Está también algo mucho más retorcido, es cuando “el que deja” pasa de la otra persona pero no sabe cómo dejarlo porque le faltan ciertos genitales masculinos (aunque sea mujer) la empieza a tratar fatal a la contraparte y al final “el dejado” acaba siendo “el que deja” porque la otra persona le somete a tal machaque que realmente no hay quien lo aguante. Repito, para esto hay que tener bastante falta de cierto genital masculino.

Y finalmente creo que está la forma que para mi es la más correcta: sentarte en casa, en el sofá y hablar, intentar explicarlo de la manera más sensible posible pero siendo contundente y claro, intentar hacer el menor daño posible pero no dejar espacio a la esperanza “del dejado”. Aguantar el chaparrón si te cae, las lágrimas si es lo que toca, ya lo de los reproches no lo tengo tan claro… pero si hay que aguantarlos, pues se aguantan también, si hay suerte te dirán que qué se le va a hacer…y el trago será llevadero, pero si te lo hacen pasar mal…pues eso, aguantar, que en el fondo “el dejado” algo de derecho tendrá a desahogarse.

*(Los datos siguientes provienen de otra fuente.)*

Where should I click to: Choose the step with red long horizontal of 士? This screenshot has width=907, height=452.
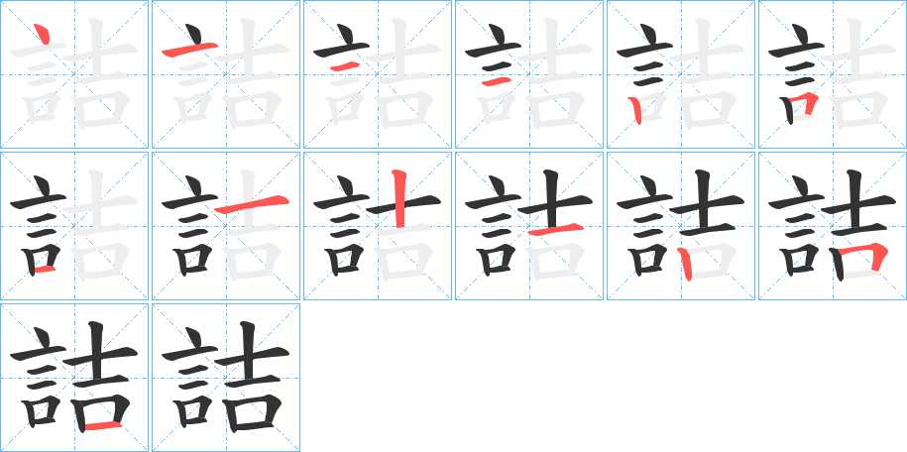click(226, 226)
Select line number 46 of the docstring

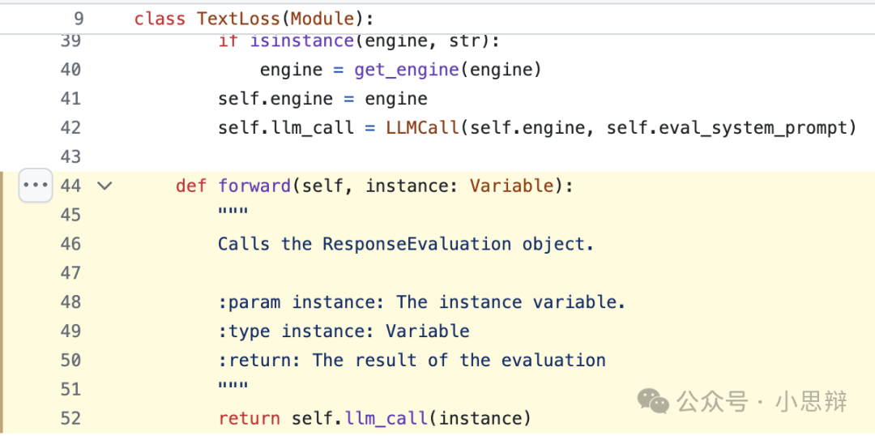pos(70,244)
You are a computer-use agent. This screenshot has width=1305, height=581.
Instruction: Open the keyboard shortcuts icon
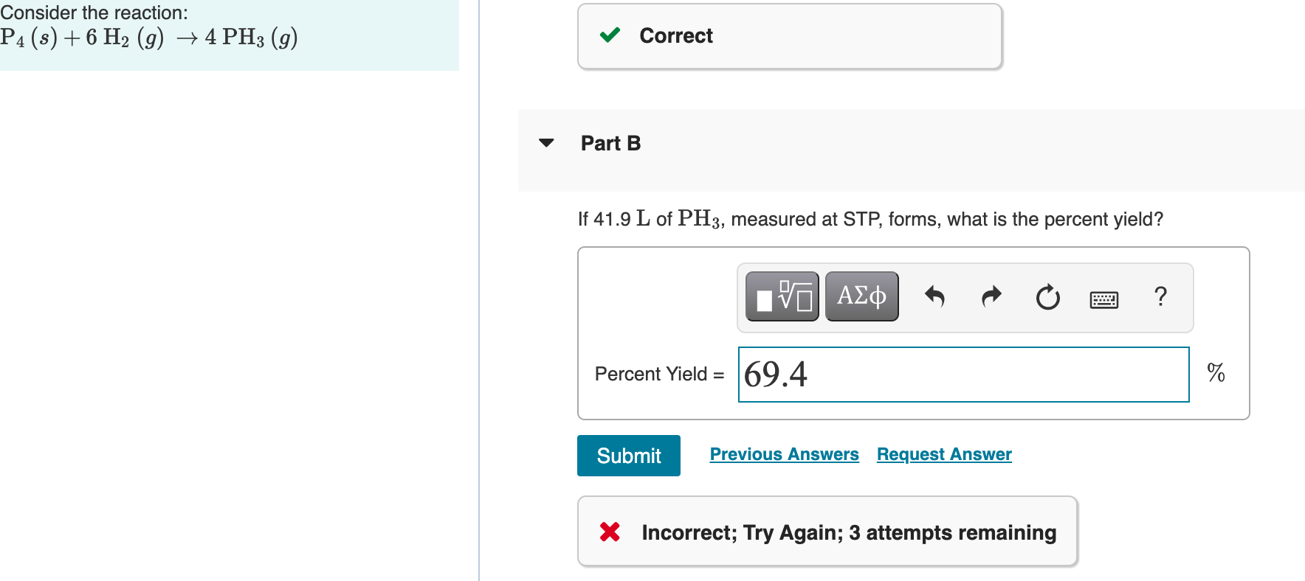[1104, 299]
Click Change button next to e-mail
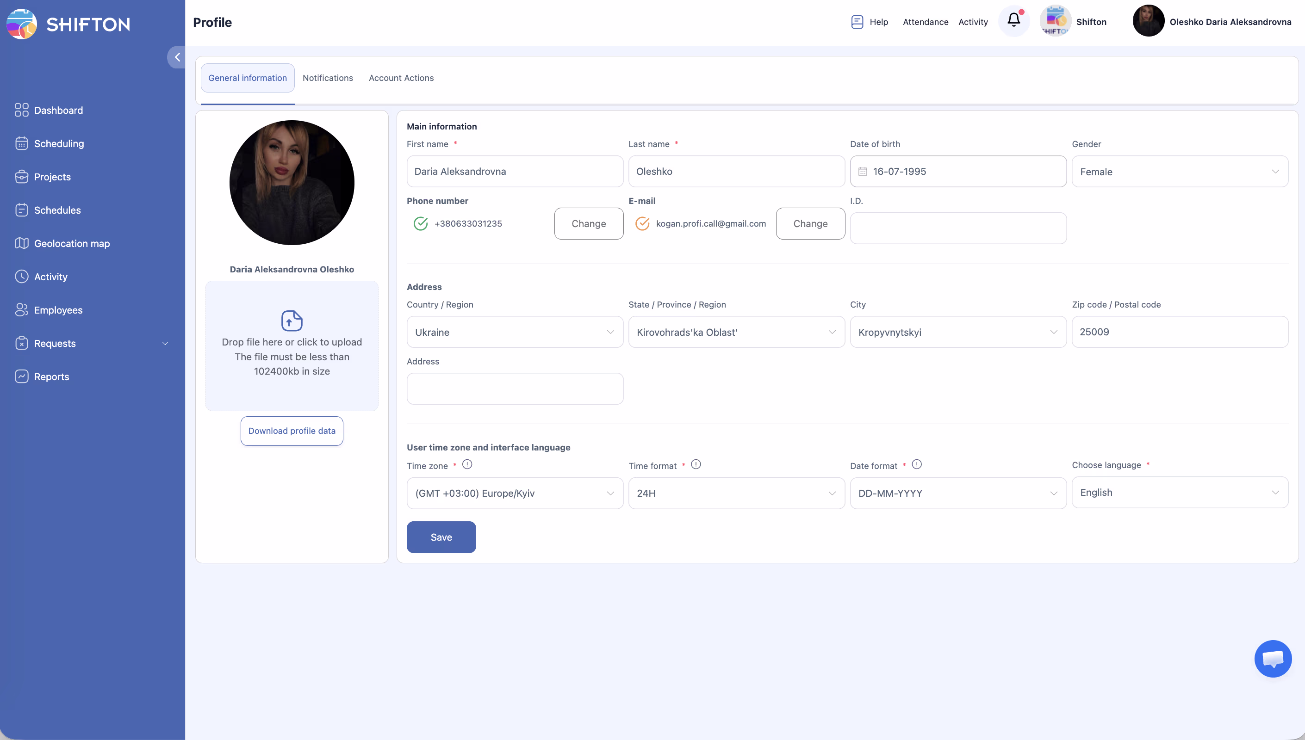Screen dimensions: 1305x740 (810, 224)
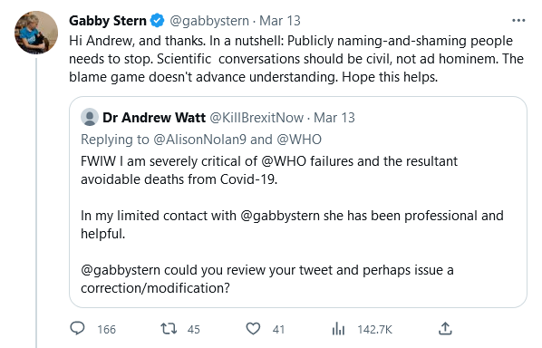542x348 pixels.
Task: Click Gabby Stern's blue verified badge
Action: pyautogui.click(x=158, y=21)
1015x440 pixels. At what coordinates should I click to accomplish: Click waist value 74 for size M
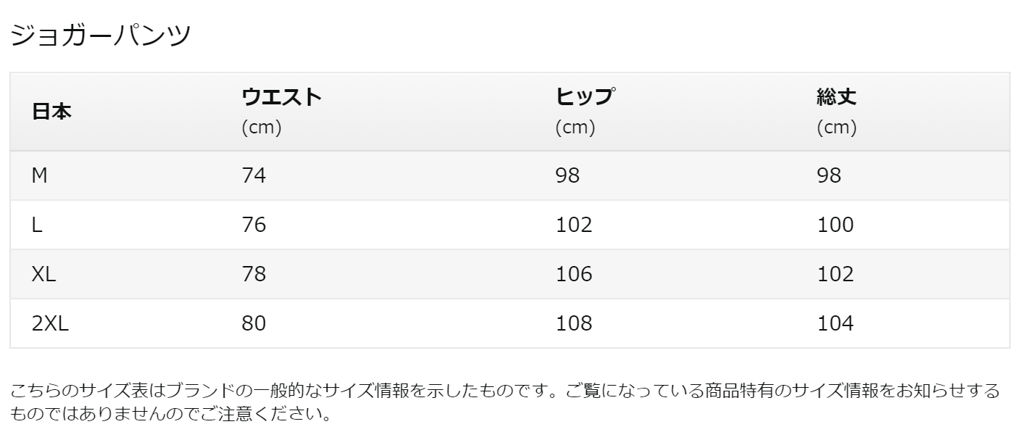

Sé que se usan muchos tipos de excusas y explicaciones, sé que el “no es un buen momento en mi vida para tener una relación” “no eres tú, soy yo (…manda narices)” y cosas de esas se usa mucho, pero yo creo que hay que ser sincero para no crear falsas expectativas, si alguien no nos gusta, pues no nos gusta y no se puede hacer nada por remediarlo, simplemente es así. EL MÁS DIFÍCIL NO ES EL PRIMER BESO… SI NO EL ULTIMO (P.G.).